Entre aqueles que não vão regularmente a consultas de medicina dentária, o principal motivo prende-se com a falta de dinheiro, 44,4%, ligeiramente acima dos 42,8% registados a nível nacional. 33,3% dos inquiridos no Alentejo alegam que não têm necessidade, um valor inferior aos 44,5% obtidos no resto do país. 11,1% respondem que não querem gastar dinheiro com dentistas, no resto do país apenas 4,2% dos inquiridos apontaram este argumento.
Visitas regulares para higienização (28,8%) e check-up (27,4%) são os principais motivos que levam os habitantes da região do Alentejo a marcar consultas no médico dentista, mais do que o resto do país que registou respostas de 22,9% e 20,6%, respectivamente.
20,5% dos inquiridos afirmam que vão ao médico dentista por causa de dor nos dentes, valor totalmente em linha com a média nacional (20,6%). Mais de 90% dos inquiridos estão satisfeitos ou muito satisfeitos com o seu médico dentista, à semelhança do que se passa nas restantes regiões.
Existem cerca de 300 médicos dentistas a exercer no Alentejo, o que resulta num rácio de um médico dentista por 2394 habitantes.

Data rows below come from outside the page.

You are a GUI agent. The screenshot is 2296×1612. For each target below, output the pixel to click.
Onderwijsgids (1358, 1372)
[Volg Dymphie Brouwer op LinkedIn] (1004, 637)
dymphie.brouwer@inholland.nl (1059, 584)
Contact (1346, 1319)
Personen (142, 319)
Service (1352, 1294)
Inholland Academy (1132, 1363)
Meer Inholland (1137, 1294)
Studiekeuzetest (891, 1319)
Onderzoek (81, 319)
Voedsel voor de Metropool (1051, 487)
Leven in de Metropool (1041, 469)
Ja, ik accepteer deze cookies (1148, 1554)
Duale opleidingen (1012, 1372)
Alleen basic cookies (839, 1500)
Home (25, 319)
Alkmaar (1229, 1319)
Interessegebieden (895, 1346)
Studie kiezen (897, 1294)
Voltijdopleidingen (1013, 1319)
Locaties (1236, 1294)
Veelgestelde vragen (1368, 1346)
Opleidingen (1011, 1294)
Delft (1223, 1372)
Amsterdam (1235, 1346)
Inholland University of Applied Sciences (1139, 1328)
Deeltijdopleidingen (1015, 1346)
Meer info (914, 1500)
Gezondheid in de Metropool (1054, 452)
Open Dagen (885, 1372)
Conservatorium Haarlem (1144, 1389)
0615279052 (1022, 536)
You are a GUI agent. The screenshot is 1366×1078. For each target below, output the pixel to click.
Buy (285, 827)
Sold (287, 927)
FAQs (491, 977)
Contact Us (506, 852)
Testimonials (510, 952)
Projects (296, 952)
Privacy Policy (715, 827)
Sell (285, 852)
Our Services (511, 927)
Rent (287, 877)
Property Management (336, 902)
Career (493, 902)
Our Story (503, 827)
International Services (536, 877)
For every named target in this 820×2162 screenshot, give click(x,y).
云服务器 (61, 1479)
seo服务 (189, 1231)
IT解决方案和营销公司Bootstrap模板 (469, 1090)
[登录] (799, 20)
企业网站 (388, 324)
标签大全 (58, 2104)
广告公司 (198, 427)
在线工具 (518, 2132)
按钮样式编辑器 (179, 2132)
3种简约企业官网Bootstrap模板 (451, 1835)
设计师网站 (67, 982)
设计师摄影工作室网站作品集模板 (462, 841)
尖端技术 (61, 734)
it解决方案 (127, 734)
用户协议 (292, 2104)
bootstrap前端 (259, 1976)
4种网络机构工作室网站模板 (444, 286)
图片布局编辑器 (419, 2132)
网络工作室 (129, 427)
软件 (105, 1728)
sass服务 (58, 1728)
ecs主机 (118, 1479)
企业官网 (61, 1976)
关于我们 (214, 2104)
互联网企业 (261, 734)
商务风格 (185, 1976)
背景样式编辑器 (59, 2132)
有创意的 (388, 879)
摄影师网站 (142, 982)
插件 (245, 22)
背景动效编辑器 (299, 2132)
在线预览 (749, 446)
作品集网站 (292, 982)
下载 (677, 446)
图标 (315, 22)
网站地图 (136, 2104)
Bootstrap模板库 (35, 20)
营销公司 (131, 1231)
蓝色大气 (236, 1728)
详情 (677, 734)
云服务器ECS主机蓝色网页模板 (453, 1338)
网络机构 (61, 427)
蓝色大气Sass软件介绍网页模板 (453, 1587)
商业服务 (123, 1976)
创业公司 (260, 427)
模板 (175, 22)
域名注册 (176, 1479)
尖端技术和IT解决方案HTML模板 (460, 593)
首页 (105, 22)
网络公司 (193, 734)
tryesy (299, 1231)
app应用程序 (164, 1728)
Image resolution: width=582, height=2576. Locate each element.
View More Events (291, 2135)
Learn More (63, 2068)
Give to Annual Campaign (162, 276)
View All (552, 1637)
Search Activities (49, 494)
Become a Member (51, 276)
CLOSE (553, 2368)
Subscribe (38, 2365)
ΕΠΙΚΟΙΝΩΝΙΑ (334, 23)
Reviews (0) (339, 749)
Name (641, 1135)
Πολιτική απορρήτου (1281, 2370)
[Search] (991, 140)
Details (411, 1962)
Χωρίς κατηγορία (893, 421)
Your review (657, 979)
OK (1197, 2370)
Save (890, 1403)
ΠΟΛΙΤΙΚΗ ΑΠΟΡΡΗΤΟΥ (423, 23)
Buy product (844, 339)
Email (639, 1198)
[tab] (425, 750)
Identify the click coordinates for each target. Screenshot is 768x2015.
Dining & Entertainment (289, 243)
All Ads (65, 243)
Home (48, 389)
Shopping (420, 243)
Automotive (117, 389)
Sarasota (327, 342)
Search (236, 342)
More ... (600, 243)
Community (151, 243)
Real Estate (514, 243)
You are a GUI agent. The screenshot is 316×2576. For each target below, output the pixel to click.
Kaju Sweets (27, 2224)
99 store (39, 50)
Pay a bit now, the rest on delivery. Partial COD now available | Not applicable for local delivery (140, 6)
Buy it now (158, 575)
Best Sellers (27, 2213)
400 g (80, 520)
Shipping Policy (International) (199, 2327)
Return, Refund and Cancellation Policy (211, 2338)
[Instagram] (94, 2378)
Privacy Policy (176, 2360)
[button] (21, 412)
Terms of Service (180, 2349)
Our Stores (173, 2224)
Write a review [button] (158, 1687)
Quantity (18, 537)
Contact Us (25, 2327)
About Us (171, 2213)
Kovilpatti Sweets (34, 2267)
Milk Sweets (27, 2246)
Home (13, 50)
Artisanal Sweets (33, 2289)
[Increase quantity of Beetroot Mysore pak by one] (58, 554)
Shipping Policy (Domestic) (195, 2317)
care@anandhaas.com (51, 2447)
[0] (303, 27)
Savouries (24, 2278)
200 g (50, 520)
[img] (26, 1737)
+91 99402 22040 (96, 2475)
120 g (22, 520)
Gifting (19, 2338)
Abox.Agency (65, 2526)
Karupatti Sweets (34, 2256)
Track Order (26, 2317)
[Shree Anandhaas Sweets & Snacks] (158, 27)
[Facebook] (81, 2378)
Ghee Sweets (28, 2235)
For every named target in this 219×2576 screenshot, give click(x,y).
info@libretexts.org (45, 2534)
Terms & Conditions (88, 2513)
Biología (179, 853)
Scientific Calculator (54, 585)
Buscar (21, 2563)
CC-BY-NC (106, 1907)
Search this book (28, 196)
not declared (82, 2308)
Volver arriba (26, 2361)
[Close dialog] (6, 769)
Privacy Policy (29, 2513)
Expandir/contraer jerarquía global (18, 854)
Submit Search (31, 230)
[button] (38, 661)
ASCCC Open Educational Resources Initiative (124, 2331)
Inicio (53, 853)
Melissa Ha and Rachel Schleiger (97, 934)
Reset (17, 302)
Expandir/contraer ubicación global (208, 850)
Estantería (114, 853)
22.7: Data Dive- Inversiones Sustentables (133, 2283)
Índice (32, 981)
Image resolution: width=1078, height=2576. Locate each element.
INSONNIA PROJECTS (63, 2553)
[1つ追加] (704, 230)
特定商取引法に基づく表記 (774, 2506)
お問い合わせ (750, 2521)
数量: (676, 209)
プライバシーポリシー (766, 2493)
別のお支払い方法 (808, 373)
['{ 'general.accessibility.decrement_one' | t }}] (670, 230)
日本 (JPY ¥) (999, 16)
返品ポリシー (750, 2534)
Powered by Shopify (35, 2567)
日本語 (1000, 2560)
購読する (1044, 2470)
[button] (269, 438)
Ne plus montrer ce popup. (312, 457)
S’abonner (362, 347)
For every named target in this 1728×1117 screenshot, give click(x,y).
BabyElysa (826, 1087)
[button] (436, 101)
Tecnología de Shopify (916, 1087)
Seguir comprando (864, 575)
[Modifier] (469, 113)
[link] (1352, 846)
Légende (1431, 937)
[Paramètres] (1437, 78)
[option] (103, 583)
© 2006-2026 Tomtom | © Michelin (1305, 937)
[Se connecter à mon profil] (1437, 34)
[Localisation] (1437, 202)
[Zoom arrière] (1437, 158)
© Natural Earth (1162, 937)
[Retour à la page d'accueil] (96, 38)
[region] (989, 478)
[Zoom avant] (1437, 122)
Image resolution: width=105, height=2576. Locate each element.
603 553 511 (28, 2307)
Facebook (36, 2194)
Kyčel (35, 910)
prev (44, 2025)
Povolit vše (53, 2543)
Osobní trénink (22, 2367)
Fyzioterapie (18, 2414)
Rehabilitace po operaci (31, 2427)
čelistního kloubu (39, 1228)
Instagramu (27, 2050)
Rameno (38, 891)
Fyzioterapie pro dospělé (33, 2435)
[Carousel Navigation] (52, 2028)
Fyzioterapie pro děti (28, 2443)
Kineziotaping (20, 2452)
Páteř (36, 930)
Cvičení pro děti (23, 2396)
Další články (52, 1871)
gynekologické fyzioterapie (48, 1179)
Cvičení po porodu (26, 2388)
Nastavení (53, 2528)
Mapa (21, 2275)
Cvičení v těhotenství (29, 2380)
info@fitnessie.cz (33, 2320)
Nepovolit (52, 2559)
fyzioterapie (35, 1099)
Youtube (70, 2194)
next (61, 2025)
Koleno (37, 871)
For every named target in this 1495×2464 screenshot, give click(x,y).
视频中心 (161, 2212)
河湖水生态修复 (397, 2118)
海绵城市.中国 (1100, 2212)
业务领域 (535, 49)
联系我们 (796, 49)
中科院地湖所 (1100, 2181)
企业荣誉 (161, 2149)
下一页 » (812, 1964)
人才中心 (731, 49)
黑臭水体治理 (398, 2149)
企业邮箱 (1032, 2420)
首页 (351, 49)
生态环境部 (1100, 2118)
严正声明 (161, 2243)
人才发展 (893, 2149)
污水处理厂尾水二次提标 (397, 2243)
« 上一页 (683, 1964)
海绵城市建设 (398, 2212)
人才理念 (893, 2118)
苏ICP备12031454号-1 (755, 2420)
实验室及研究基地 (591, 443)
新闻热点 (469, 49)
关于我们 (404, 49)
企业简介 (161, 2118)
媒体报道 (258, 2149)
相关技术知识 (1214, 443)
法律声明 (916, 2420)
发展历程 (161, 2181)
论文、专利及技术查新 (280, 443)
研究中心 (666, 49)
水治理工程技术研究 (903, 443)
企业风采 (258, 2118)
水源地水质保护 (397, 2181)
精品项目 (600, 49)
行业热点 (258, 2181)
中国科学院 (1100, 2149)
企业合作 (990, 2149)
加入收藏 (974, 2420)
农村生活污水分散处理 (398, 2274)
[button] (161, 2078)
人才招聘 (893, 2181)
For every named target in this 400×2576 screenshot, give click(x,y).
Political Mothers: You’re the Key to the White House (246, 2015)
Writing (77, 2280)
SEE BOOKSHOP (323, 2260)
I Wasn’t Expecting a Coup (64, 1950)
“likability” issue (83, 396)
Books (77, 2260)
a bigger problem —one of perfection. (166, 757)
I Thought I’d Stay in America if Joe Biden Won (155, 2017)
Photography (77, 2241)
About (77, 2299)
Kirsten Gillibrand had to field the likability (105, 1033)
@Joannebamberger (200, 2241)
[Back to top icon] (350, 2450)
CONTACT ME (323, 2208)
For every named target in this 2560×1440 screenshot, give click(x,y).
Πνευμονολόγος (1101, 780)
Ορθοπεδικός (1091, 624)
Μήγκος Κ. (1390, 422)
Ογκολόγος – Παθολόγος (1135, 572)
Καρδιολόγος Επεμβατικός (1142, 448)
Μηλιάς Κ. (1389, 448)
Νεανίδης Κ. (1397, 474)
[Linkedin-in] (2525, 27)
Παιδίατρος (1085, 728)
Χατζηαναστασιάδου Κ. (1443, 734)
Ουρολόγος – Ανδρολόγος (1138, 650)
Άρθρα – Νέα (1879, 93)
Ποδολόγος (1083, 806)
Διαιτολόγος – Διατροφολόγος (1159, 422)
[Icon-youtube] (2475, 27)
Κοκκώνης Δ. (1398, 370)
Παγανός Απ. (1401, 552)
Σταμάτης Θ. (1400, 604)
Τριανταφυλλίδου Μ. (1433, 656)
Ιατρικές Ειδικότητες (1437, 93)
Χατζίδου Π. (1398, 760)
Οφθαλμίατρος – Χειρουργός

Ainda que seja menos de metade da média nacional, de um médico dentista por 1105 habitantes, mais de 90% dos alentejanos vivem a menos de meia hora da sua clínica ou consultório de medicina dentária.
Cem por cento dos inquiridos no Alentejo dizem escovar os dentes pelo menos uma vez por dia, valor superior à média de 97,8% no resto do país. Para o bastonário da Ordem dos Médicos Dentistas, Orlando Monteiro da Silva, “os habitantes do Alentejo estão conscientes da importância de manter bons hábitos de higiene oral, apenas na região do Alentejo, e em Coimbra, obtiveram-se 100% de respostas na questão sobre a escovagem de dentes pelo menos uma vez por dia, no entanto, o Barómetro mostra também que há dificuldades de acesso, sobretudo financeiras, a cuidados de saúde oral e isso é preciso mudar. Sem saúde oral não há saúde em geral. As doenças orais têm forte influência em doenças como a diabetes e as cardiovasculares que são das que mais afectam os nossos idosos. É preciso garantir igualdade de acesso para todos às consultas de medicina dentária”.